Na twarzy LuAnn odmalowała się czułość. Pochyliła się i szepnęła jej cicho do uszka:
– Teraz mamusia będzie mogła o ciebie zadbać, jak należy, słoneczko, najwyższy na to czas. Ten pan mówi, że będziemy mogły pojechać, dokąd chcemy, robić, co chcemy. – Pogładziła Lisę po bródce i musnęła grzbietem dłoni policzek małej. – Dokąd chcesz pojechać, laleczko? Tylko powiedz, a sprawa będzie załatwiona. Nieźle to brzmi, prawda?

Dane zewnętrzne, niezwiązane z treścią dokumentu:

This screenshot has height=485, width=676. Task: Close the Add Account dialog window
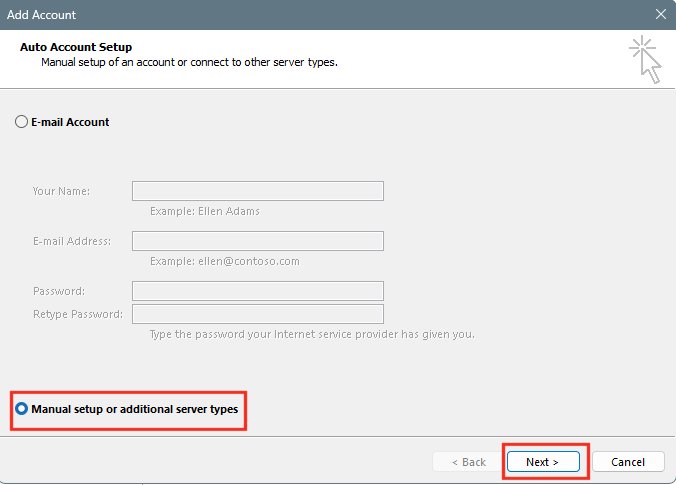pos(660,15)
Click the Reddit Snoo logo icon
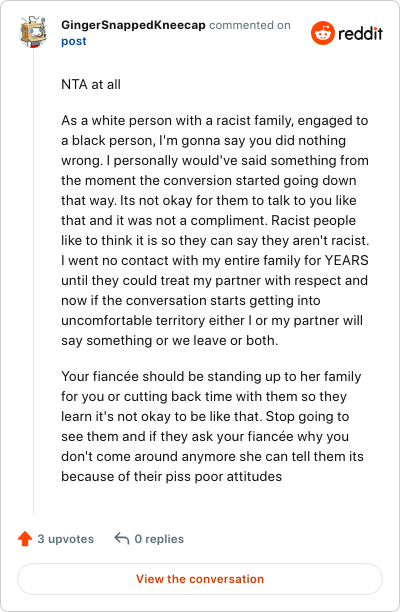 click(x=323, y=33)
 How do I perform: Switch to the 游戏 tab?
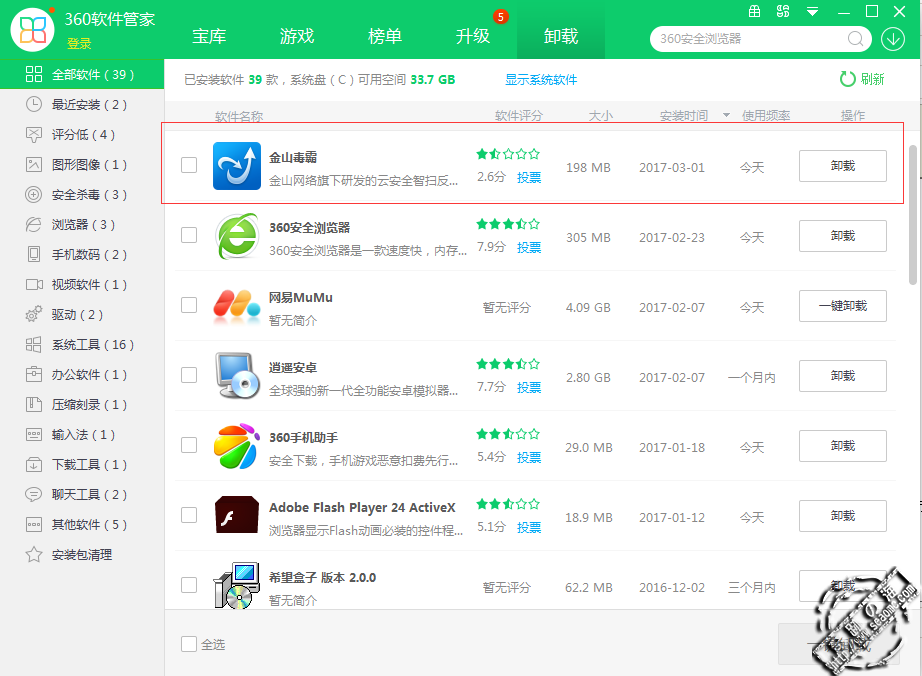click(297, 36)
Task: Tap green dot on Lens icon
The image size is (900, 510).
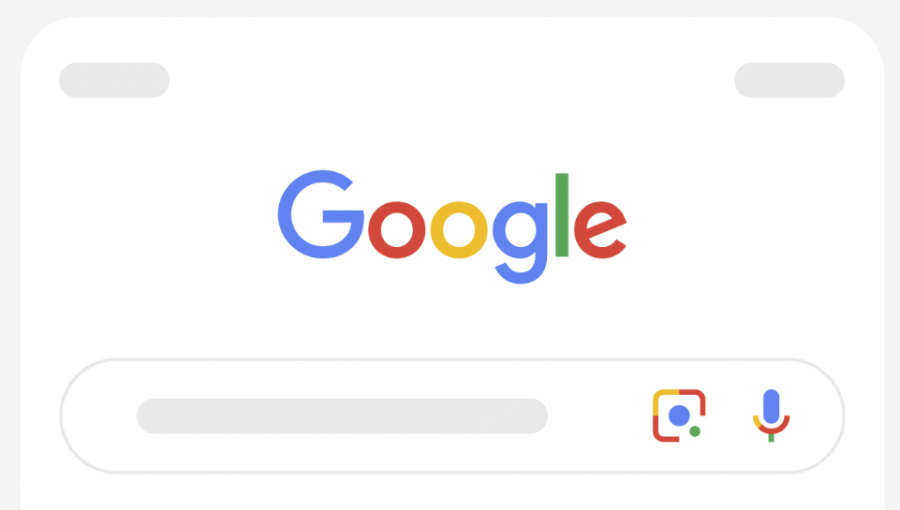Action: [x=695, y=431]
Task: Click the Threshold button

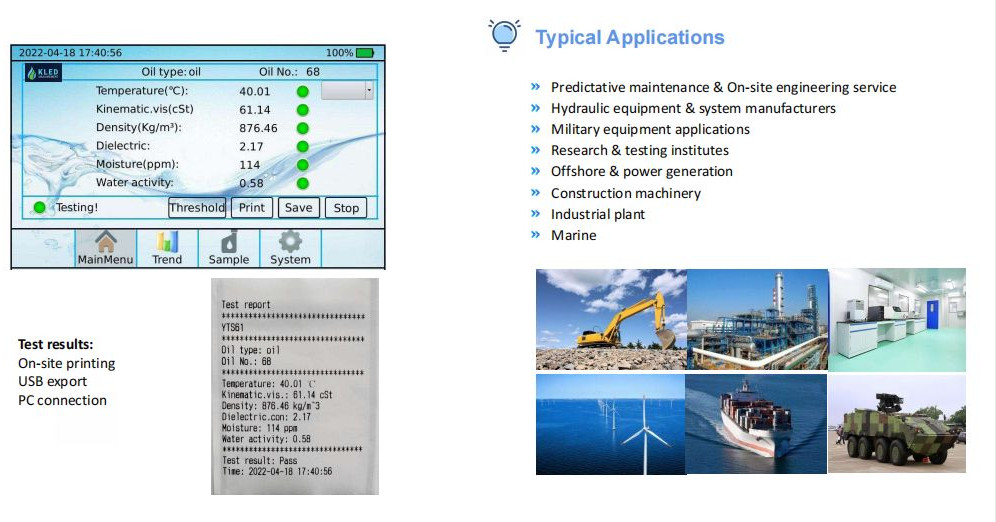Action: (x=197, y=208)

Zamknęła drzwi na zatrzask, przeniosła nosidełko z Lisa na łóżko i umocowała je pasami bezpieczeństwa. Potem położyła się obok. Zapatrzona w ciemność przesuwającą się za oknem mknącego do Nowego Jorku pociągu, zachodziła w głowę, co też z tego wszystkiego wyniknie.
ROZDZIAŁ DZIESIĄTY
Pociąg miał spóźnienie i dochodziła już trzecia trzydzieści po południu, kiedy LuAnn z Lisa stanęły wreszcie na peronie tętniącej życiem Penn Station. LuAnn nie widziała jeszcze tylu ludzi naraz w jednym miejscu. Rozglądała się bezradnie, oszołomiona gwarem, przewalającymi się tłumami podróżnych i mrowiem lawirujących wśród tej ciżby wózków bagażowych. Przypomniało jej się ostrzeżenie kasjerki z Atlanty i mocniej ścisnęła uszy nosidełka z Lisa. Ręka wciąż ją bolała, ale mimo to potrafiłaby chyba znokautować nią każdego, kto by czegoś próbował. Spojrzała na Lisę. Mała, widząc wokół tyle interesujących rzeczy, nieomal wyskoczyła z nosidełka. LuAnn ruszyła niepewnie przed siebie. Nie miała pojęcia, jak się wydostać z tego ula. Dostrzegła tablicę z napisem Madison Square Garden. Kilka lat temu oglądała w telewizji transmitowaną stamtąd walkę bokserską. Jackson powiedział, że ktoś będzie tu na nią czekał, ale nie bardzo sobie wyobrażała, jak ta osoba zdołają odszukać w całym tym tumulcie.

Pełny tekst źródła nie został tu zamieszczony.